EXERCISE GOAL:
Reproduce every line of the data below word for word, omitting the pictures.

DATA FOR THIS EXERCISE:
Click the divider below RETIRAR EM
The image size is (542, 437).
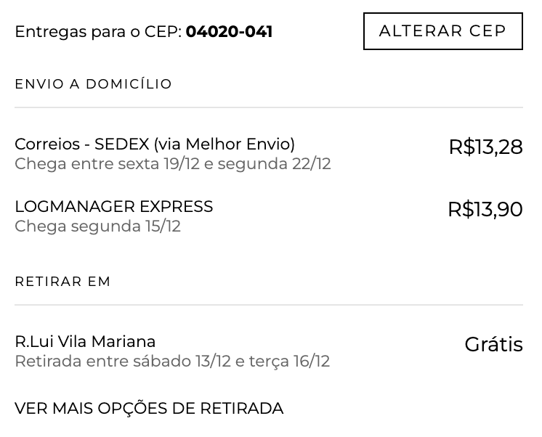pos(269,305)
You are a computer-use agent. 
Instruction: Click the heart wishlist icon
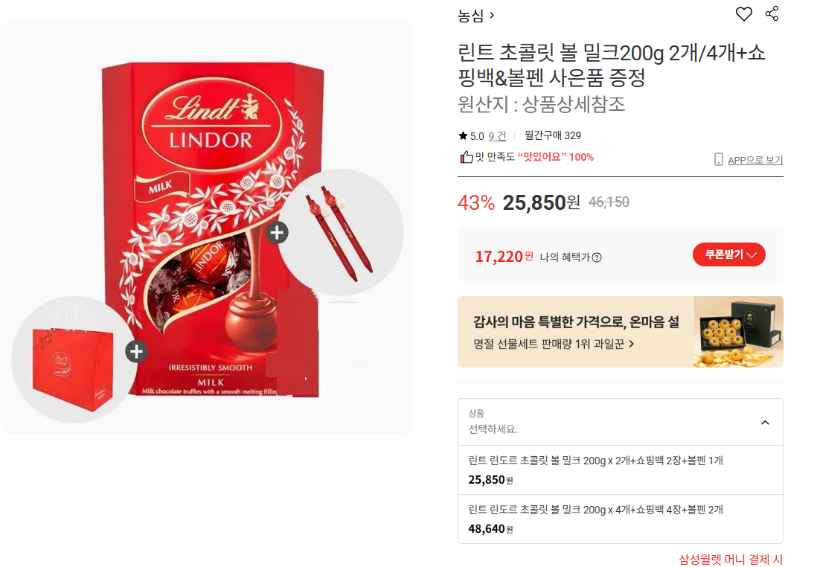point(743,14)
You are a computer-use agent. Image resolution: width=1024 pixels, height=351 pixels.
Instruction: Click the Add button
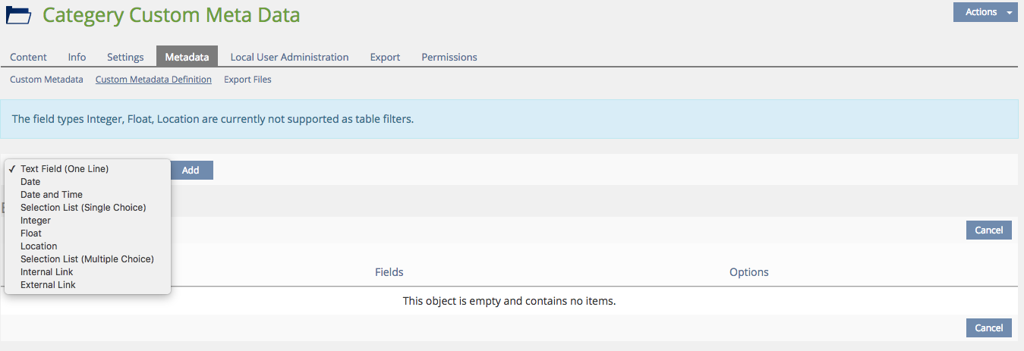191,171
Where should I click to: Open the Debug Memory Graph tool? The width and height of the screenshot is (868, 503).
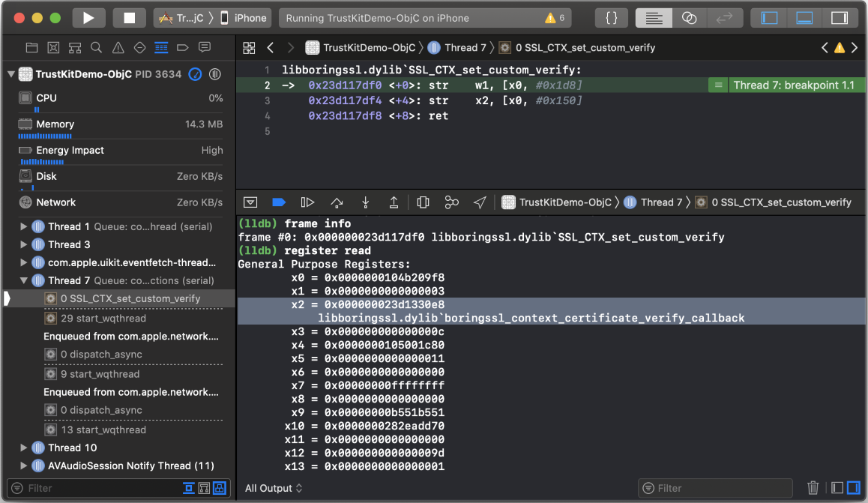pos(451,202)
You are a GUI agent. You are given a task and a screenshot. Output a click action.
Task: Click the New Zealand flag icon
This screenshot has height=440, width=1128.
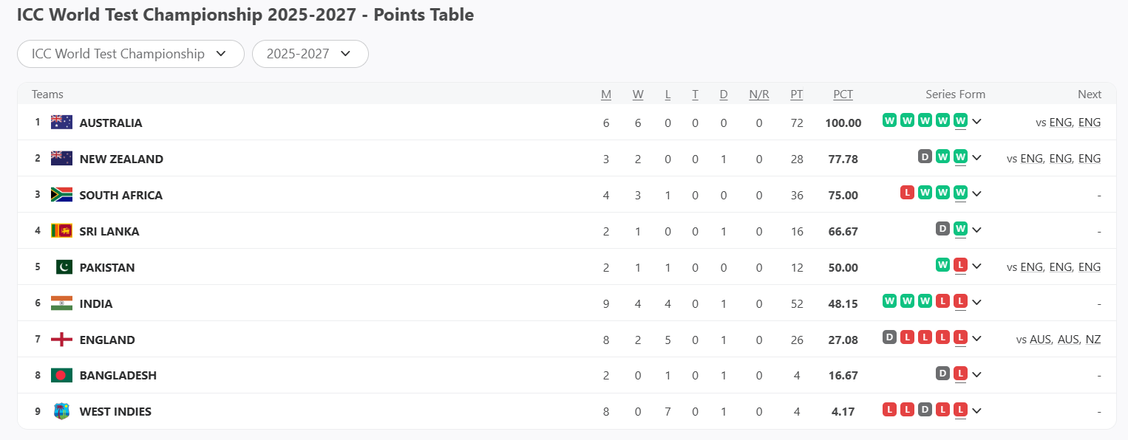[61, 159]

EXERCISE RESULT:
Click the divider below RETIRAR EM
The image size is (542, 437).
pos(269,305)
You are a computer-use agent. 
Instruction: Click the heart wishlist icon
point(743,14)
You are a computer-use agent. Image resolution: width=1024 pixels, height=351 pixels.
Instruction: Click the Add button
191,171
Where should I click to: Open the Debug Memory Graph tool? The width and height of the screenshot is (868, 503).
pos(451,202)
You are a GUI agent. You are given a task and a screenshot. Output a click action.
Task: Click the New Zealand flag icon
This screenshot has height=440, width=1128.
[61, 159]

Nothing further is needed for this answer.